Panela preta com legumes a cozinhar em fogão a gás numa cozinha moderna com móveis de madeira.

Não há uma hotte metálica volumosa a pairar sobre o fogão, nem uma peça “de afirmação” a exigir protagonismo. Em vez disso, vê-se uma parede limpa de pedra clara, uma linha de sombra fina por cima da placa e o som quase impercetível de uma ventoinha invisível. No local, o designer riu-se quando o proprietário perguntou: “Mas… onde é que está a ventilação?”

É esta a revolução discreta que está a acontecer nas cozinhas de topo. As hoods/exaustores decorativos, dramáticos e sobredimensionados, que dominaram o Pinterest durante uma década, estão a sair de cena sem grande alarido. No lugar deles entram soluções escondidas, ranhuras de extração minimalistas, módulos embutidos no teto e sistemas downdraft que deixam a arquitetura e os materiais falar mais alto.
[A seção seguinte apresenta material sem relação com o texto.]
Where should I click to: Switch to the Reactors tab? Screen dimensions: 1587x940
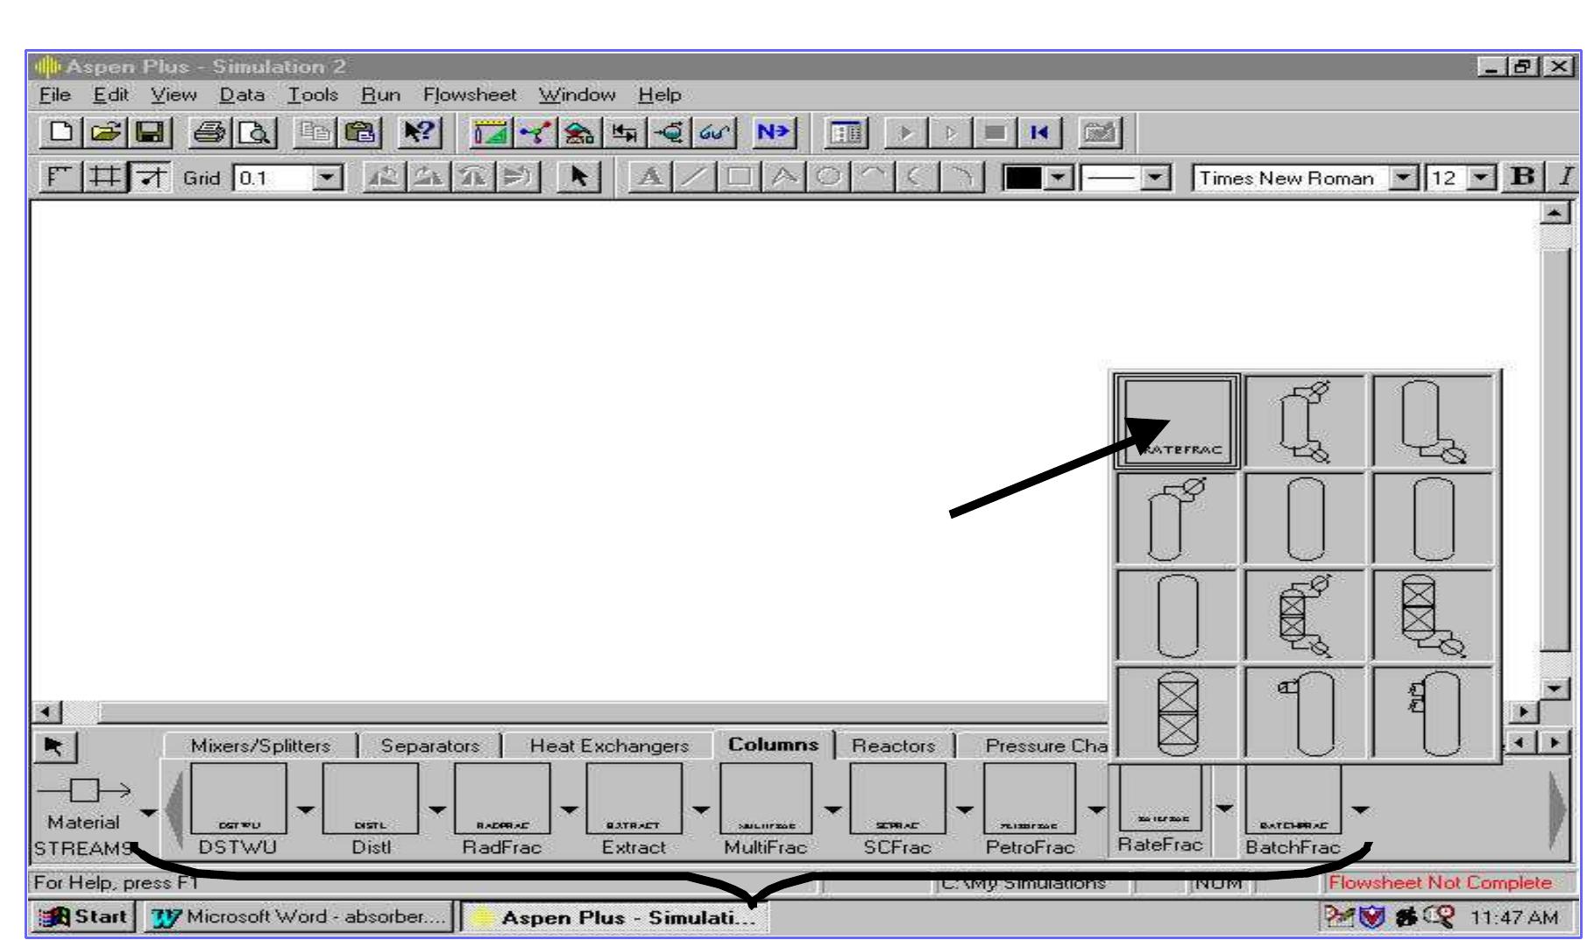tap(895, 746)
É como ver um convidado barulhento abandonar uma festa - e, de repente, voltar a ouvir a sala. A subtileza está a ganhar espaço.

Porque é que os exaustores decorativos estão a desaparecer das cozinhas de sonho

Passe uma tarde a visitar casas recém-renovadas e começa a reparar no que já não está lá. Aquele exaustor enorme, em metal ou estuque, tratado como joia da coroa? Em muitas das cozinhas mais atuais, desapareceu. Os designers estão a retirar ruído visual da zona de confeção, e a hotte costuma ser um dos primeiros elementos a ir.

Onde antes havia uma caixa pesada, agora vêem-se backsplashes contínuos e tranquilos. Linhas de armários que seguem num só gesto. E, num recorte discreto do teto (numa sanca, por exemplo), o ar a ser tratado sem chamar a atenção. A mensagem é direta: a cozinha deixou de ser um “showroom” de eletrodomésticos. Passou a ser um espaço vivido, que precisa de respirar e de fluir visualmente.

Nas redes sociais, a mudança salta à vista assim que sabe o que procurar. Em 2014, a “cozinha de sonho” típica tinha armários shaker brancos, azulejo tipo subway e uma hotte gigante em inox sobre um fogão estilo profissional. Compare isso com os posts de 2024 que enchem os feeds dos designers: paredes revestidas a pedra, placas integradas e quase nenhum metal à vista.

Uma arquiteta de Nova Iorque partilhou que, no ano passado, mais de 70% dos seus clientes pediram ventilação escondida, mesmo que isso implicasse aumentar o orçamento para condutas. Não estavam a perseguir um rótulo de tendência; estavam a responder à sensação do espaço. “Adoramos o aspeto aberto”, escreveu um proprietário num comentário a uma foto de revelação. “Já não parece que tenho uma cozinha de restaurante dentro da sala.”

Há também um lado prático por trás desta viragem. Muitas dessas copas dramáticas não eram dimensionadas, posicionadas ou canalizadas de forma eficaz. Eram escolhidas primeiro pela estética e só depois pelo desempenho. O resultado: uma “peça de destaque” enorme, ruidosa, pouco potente ou que quase nunca era usada no máximo.

Com o open space a aproximar cozinha, sala de jantar e zona de estar, isso deixou de fazer sentido. Ninguém quer falar mais alto por causa de uma ventoinha a rugir enquanto os convidados estão a cerca de 1,5 metros. Os designers começaram a dar prioridade a motores silenciosos, percursos de condutas mais bem pensados e melhor captação - em vez do drama visual.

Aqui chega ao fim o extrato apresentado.